Let $(X, F, \mu)$ be a probability space and suppose that $A$ is a sub-sigma-algebra of $F$ such that $\forall S \in A: \mu(S)\in \{0, 1\}$. Let $f \in L^2(X,F,\mu)$ and consider the conditional expected value $g \equiv \mathbb{E}(f\mid A)$. In general (for any sub sigma-algebra $A$ of $F$) we know that the conditional expected value satisfies $\mathbb{E}(1_Ag) = \mathbb{E}(1_Af) = \int_X1_Afd\mu = \int_Afd\mu$. I am trying to understand how come if $A$ consists of those sets with measure zero or one, then why is $g = \int_Xfd\mu$?

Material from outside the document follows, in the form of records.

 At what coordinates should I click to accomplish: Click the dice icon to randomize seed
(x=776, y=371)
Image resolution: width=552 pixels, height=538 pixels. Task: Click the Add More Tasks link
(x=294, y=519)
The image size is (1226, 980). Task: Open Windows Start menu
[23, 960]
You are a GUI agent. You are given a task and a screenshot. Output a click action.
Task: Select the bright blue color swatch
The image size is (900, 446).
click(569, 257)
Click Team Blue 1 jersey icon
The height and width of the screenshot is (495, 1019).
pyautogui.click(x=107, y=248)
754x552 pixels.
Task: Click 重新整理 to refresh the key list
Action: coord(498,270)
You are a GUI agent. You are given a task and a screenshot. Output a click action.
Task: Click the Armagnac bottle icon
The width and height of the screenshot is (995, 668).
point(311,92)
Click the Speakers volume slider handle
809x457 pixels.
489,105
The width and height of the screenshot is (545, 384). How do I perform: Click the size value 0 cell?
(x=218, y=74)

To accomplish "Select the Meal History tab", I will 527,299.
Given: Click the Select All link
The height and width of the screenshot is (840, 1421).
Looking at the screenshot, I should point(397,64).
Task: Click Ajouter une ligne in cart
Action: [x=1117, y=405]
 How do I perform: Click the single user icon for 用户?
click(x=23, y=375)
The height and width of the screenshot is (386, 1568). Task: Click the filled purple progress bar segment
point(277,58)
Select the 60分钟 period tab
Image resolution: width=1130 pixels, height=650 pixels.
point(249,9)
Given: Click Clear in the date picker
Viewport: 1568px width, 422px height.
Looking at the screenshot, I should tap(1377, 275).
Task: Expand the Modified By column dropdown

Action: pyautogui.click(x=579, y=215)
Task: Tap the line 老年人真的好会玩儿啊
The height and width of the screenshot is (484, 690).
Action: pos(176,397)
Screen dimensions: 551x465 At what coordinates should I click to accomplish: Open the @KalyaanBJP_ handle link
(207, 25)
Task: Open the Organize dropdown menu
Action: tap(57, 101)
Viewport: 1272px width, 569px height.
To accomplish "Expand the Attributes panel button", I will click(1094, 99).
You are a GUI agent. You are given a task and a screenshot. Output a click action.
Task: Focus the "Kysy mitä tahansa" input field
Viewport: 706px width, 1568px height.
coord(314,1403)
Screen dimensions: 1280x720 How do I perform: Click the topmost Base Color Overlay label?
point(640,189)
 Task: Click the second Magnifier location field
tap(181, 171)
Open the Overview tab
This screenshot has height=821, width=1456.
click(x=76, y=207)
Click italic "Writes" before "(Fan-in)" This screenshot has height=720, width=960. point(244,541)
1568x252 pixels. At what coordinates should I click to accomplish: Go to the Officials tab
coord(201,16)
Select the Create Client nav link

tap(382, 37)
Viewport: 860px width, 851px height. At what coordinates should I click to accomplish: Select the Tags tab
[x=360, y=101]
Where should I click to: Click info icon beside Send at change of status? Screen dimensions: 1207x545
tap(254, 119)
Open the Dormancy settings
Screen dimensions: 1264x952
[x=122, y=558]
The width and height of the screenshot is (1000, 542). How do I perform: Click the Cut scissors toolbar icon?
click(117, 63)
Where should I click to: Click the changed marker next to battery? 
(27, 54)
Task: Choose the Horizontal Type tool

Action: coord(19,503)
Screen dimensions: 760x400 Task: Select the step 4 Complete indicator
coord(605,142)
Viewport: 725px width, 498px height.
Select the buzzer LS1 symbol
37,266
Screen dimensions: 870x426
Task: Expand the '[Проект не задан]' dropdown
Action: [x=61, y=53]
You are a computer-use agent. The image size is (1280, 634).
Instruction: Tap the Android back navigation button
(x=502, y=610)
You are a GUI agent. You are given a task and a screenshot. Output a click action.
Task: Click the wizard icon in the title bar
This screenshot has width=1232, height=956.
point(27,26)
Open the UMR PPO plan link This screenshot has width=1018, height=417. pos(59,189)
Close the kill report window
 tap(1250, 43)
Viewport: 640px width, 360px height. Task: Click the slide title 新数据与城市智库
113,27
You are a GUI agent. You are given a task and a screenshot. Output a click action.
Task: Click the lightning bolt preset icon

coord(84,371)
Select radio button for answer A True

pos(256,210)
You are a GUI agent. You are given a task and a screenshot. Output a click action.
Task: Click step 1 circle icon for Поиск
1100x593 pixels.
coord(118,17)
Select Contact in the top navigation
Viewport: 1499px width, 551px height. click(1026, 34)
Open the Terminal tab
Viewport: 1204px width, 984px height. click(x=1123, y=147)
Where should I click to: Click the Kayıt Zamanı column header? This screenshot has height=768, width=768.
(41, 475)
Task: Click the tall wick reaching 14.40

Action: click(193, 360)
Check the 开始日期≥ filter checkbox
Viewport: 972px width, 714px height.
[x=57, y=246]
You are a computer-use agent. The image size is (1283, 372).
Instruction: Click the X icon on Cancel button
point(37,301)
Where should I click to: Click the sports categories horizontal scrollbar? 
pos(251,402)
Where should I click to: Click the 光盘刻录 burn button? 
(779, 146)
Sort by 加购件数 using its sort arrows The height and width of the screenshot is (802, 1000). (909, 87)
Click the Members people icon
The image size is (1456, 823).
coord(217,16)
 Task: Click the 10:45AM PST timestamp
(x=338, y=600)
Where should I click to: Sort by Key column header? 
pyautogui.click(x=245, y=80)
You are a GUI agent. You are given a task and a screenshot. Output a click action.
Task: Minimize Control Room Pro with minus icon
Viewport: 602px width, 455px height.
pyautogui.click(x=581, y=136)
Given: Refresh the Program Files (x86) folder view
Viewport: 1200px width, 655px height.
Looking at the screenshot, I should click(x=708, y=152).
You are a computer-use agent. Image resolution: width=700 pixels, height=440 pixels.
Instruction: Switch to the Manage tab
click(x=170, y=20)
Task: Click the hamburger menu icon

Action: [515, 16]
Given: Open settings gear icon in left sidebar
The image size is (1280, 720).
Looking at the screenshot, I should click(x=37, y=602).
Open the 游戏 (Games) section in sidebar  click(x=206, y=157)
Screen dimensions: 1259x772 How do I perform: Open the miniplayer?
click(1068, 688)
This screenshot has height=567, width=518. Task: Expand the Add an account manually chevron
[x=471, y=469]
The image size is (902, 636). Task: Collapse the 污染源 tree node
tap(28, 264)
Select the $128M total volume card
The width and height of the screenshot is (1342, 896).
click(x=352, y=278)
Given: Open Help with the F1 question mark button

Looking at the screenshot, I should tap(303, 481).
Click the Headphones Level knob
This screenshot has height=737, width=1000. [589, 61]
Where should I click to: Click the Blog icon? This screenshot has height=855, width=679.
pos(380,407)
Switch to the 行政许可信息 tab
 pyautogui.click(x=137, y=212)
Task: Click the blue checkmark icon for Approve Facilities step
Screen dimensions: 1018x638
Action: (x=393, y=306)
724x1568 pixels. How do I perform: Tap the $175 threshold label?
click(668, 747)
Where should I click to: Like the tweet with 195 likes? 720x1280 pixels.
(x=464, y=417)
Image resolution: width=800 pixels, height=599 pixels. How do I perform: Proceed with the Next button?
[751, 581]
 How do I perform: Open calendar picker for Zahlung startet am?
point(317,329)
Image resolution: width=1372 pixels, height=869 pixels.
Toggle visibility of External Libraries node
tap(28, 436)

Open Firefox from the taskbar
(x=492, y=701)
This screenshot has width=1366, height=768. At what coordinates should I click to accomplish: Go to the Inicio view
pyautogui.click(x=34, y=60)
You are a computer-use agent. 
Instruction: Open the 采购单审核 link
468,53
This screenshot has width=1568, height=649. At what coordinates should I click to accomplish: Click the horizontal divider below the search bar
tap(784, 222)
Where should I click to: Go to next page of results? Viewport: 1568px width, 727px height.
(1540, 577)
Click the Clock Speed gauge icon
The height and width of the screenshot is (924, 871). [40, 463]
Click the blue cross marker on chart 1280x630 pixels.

The context for this question is Lemma 3 of a blog post discussing Birkhoff's and von Neumann's ergodicity theorems. In particular I am interested in understanding von Neumann's theorem and while I am aware of the fact that the operator version of the theorem give the $L^2$ version (as conditional expectation is an ortogonal projection), the details of why the trivialish sub-sigma algebra $A$ results in $g \equiv \int_Xfd\mu$ is not entirely clear to me: Intuitively it does make some sense to me, because if we are restricting ourselves to only sets with measure 0 or 1, then have pretty as much information as we can have w.r.t. the probability measure $\mu$. But this analogue does not constitute to a good proof.
$\int_X fd\mu$ is a constant, so it is measurable w.r.t. $A$. Call this constant $c$. It remains to show that $\int_E fd\mu=\int_E c d\mu$ for every $E \in A$.
Case 1): $\mu (E)=0$. In this case both sides are cleary $0$.
Case 2) $\mu (E)=1$. In this case left side is $\int_X fd\mu$ because $\int_{X\setminus E} fd\mu=0$. So the left side is equal to $c$ and the right side is $c \mu (E)=c$.